Retype each entry below precisely as it reads.

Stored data
######

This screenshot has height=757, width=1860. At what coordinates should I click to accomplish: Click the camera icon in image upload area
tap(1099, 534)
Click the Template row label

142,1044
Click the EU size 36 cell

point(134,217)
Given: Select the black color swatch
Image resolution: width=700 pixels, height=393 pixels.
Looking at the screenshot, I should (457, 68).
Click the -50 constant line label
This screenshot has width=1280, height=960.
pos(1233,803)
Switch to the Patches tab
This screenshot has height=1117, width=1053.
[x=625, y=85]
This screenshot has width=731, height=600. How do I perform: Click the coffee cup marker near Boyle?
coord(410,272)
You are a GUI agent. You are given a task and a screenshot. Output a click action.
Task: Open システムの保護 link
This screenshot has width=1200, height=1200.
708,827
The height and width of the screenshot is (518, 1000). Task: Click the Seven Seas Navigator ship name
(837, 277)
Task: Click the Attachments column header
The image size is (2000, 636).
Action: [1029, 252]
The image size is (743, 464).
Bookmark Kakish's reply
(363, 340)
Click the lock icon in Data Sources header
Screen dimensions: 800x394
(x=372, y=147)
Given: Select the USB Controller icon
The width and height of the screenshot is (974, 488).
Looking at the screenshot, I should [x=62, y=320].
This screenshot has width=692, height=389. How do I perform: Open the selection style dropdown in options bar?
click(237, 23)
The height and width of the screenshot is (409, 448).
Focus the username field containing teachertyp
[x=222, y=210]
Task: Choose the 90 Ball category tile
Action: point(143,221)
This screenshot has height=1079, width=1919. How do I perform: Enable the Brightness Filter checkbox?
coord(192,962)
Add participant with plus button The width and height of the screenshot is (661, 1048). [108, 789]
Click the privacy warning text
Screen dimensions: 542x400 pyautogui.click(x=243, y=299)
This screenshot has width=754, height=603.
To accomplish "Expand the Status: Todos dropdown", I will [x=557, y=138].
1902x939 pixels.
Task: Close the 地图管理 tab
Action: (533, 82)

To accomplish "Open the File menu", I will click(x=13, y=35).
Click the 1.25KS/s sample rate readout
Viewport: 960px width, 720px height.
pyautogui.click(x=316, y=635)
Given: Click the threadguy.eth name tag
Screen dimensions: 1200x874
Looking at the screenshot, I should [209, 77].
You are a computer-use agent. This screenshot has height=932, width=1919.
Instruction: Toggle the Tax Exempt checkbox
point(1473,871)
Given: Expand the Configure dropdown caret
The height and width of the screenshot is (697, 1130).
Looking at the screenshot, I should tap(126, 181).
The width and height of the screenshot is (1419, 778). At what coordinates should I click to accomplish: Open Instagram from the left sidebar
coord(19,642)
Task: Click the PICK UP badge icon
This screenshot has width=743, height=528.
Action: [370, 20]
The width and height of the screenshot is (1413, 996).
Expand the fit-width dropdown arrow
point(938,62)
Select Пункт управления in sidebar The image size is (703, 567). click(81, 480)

######

- _YOUR SOLUTION_
This screenshot has height=757, width=1860. At what coordinates should I click to accomplish: Click the camera icon in image upload area
tap(1099, 534)
Click the Template row label

142,1044
Click the EU size 36 cell

point(134,217)
Given: Select the black color swatch
Image resolution: width=700 pixels, height=393 pixels.
Looking at the screenshot, I should (457, 68).
Click the -50 constant line label
This screenshot has width=1280, height=960.
pos(1233,803)
Switch to the Patches tab
This screenshot has height=1117, width=1053.
[x=625, y=85]
This screenshot has width=731, height=600. How do I perform: Click the coffee cup marker near Boyle?
coord(410,272)
You are a GUI agent. You are given a task and a screenshot. Output a click action.
Task: Open システムの保護 link
This screenshot has width=1200, height=1200.
708,827
The height and width of the screenshot is (518, 1000). Task: Click the Seven Seas Navigator ship name
(837, 277)
Task: Click the Attachments column header
The image size is (2000, 636).
Action: [1029, 252]
The image size is (743, 464).
Bookmark Kakish's reply
(363, 340)
Click the lock icon in Data Sources header
Screen dimensions: 800x394
(x=372, y=147)
Given: Select the USB Controller icon
The width and height of the screenshot is (974, 488).
Looking at the screenshot, I should [x=62, y=320].
This screenshot has width=692, height=389. How do I perform: Open the selection style dropdown in options bar?
click(237, 23)
The height and width of the screenshot is (409, 448).
Focus the username field containing teachertyp
[x=222, y=210]
Task: Choose the 90 Ball category tile
Action: point(143,221)
This screenshot has height=1079, width=1919. How do I perform: Enable the Brightness Filter checkbox?
coord(192,962)
Add participant with plus button The width and height of the screenshot is (661, 1048). [108, 789]
Click the privacy warning text
Screen dimensions: 542x400 pyautogui.click(x=243, y=299)
This screenshot has width=754, height=603.
To accomplish "Expand the Status: Todos dropdown", I will [x=557, y=138].
1902x939 pixels.
Task: Close the 地图管理 tab
Action: (533, 82)

To accomplish "Open the File menu", I will click(x=13, y=35).
Click the 1.25KS/s sample rate readout
Viewport: 960px width, 720px height.
pyautogui.click(x=316, y=635)
Given: Click the threadguy.eth name tag
Screen dimensions: 1200x874
Looking at the screenshot, I should [209, 77].
You are a computer-use agent. This screenshot has height=932, width=1919.
Instruction: Toggle the Tax Exempt checkbox
point(1473,871)
Given: Expand the Configure dropdown caret
The height and width of the screenshot is (697, 1130).
Looking at the screenshot, I should tap(126, 181).
The width and height of the screenshot is (1419, 778). At what coordinates should I click to accomplish: Open Instagram from the left sidebar
coord(19,642)
Task: Click the PICK UP badge icon
This screenshot has width=743, height=528.
Action: [370, 20]
The width and height of the screenshot is (1413, 996).
Expand the fit-width dropdown arrow
point(938,62)
Select Пункт управления in sidebar The image size is (703, 567). click(81, 480)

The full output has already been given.